No hay libro comparable, por más soporte electrónico que le pongamos, al de darse un baño de humanidad.

En esas páginas de cuaderno escolar que son las toallas o los pareos, uno acaba discerniendo que somos biznietos de primates sin remedio porque a muchos les entra la manía de espulgarse o de sacar granos a su acompañante. Líbranos de tener acné con un colega semejante.

A la siguiente lección, uno aprende lo gregaria que es la especie humana, tanto o más que las ovejas, porque en la playa son casi todos los que se colocan al lado de un desconocido sin apenas dejar unos centímetros de espacio. Ese horror vacui humano que en la playa adopta una decoración similar a los cuartos de burgués decimonónico alérgico a las paredes vacías, algunos le llamarán sociabilidad. Yo creo que es falta de respeto sin más.

Y en éstas estamos cuando llega el sordo de turno, pero marchoso como él solo. La tecnología ha sofisticado el tamaño, ya no andan pegados al magnetófono de 'negrata', le llamaron, ahora todo es más discreto, menos esas ganas de compartir la música que nadie le ha pedido. Tengamos la fiesta en paz.

Nos juzgarán Herodes, y si cabe decir que bien está que no se permita ir a los perros a las playas, más de uno piensa en voz baja que debería extenderse la medida a algunos críos porque a sus padres se les olvidó la lección de no gritar en lugares públicos, a menos que te esté pasando algo malo.

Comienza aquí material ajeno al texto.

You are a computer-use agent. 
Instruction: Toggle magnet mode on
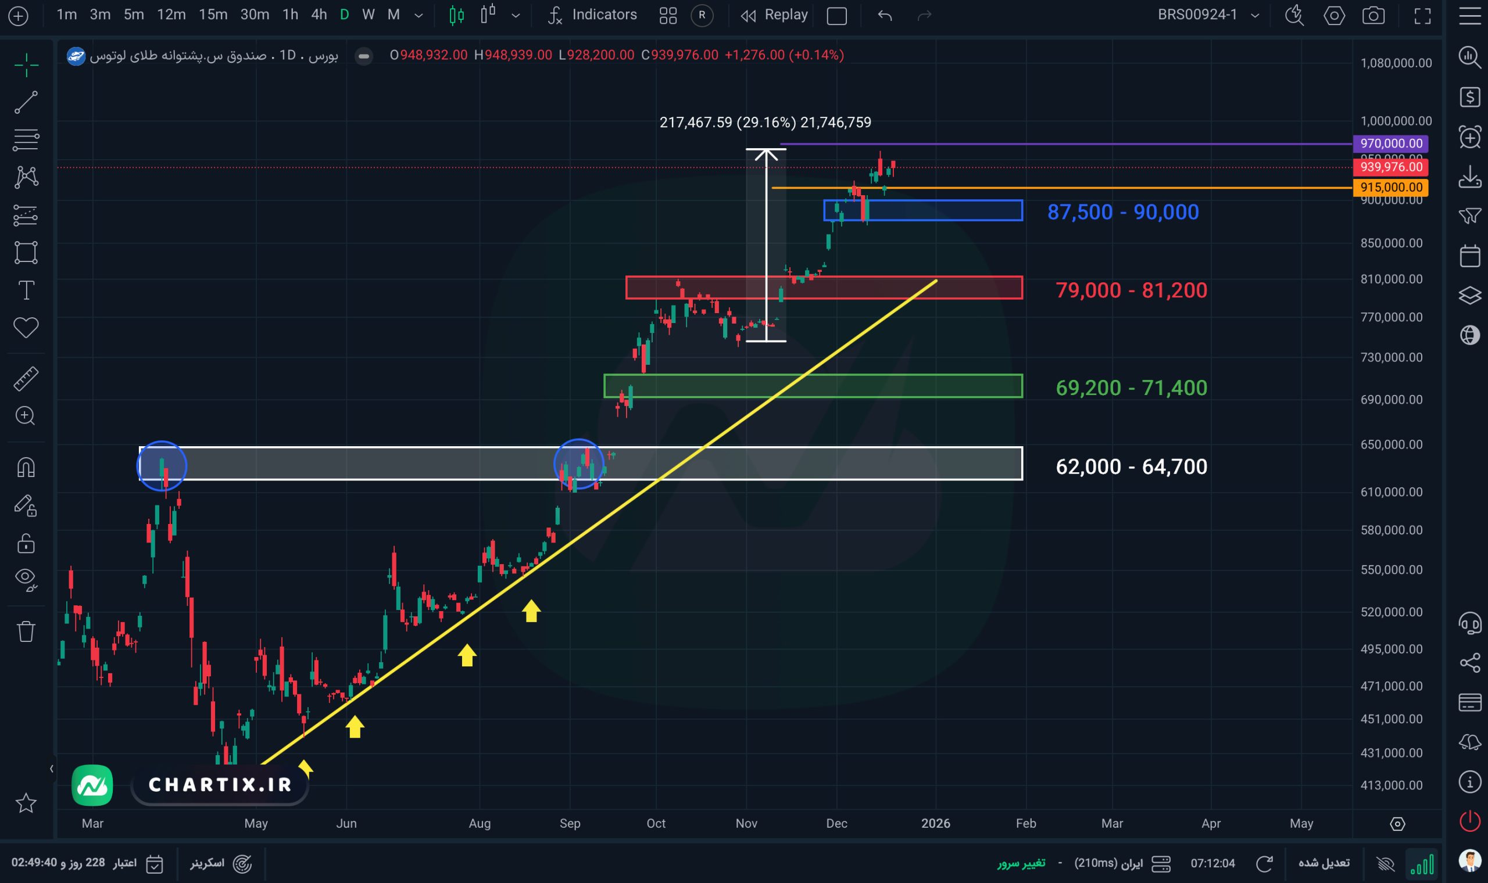[x=26, y=467]
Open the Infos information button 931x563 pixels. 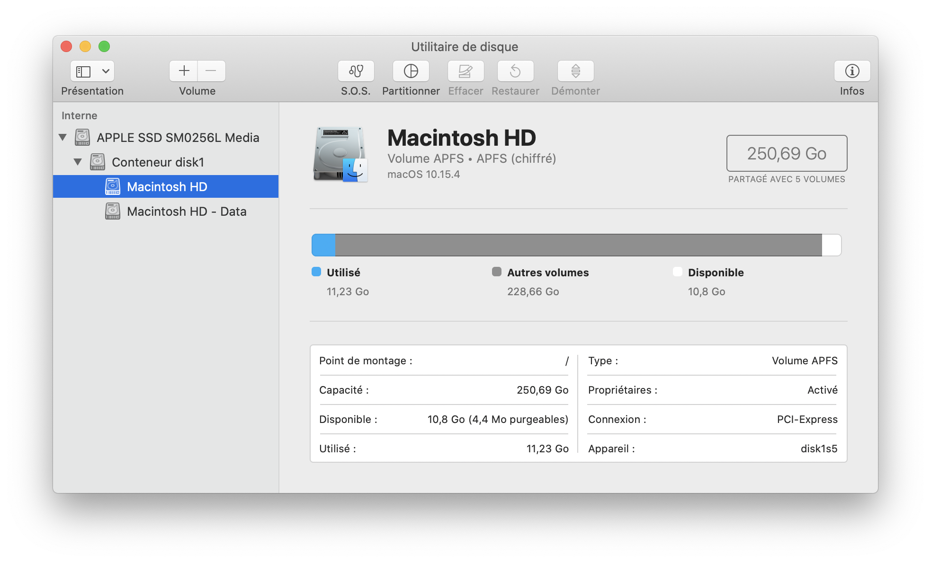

Pues bien, rodeados de vecinos pegamento, de locos por la música y de niños saltimbanquis, toca echarse al agua, que es también otra lección de condición humana. En el encerado líquido, uno se topa con los amigos del paddle surf, unos remeros de pie en busca de Pocahontas o de la cueva de las musas de Ulises. Preferibles, no obstante, a los amigos del motor, que vuelven a cotizar al alza.

Una jornada de playa urbana puede ser más ilustrativa sobre la condición humana que un manual de enciclopedia.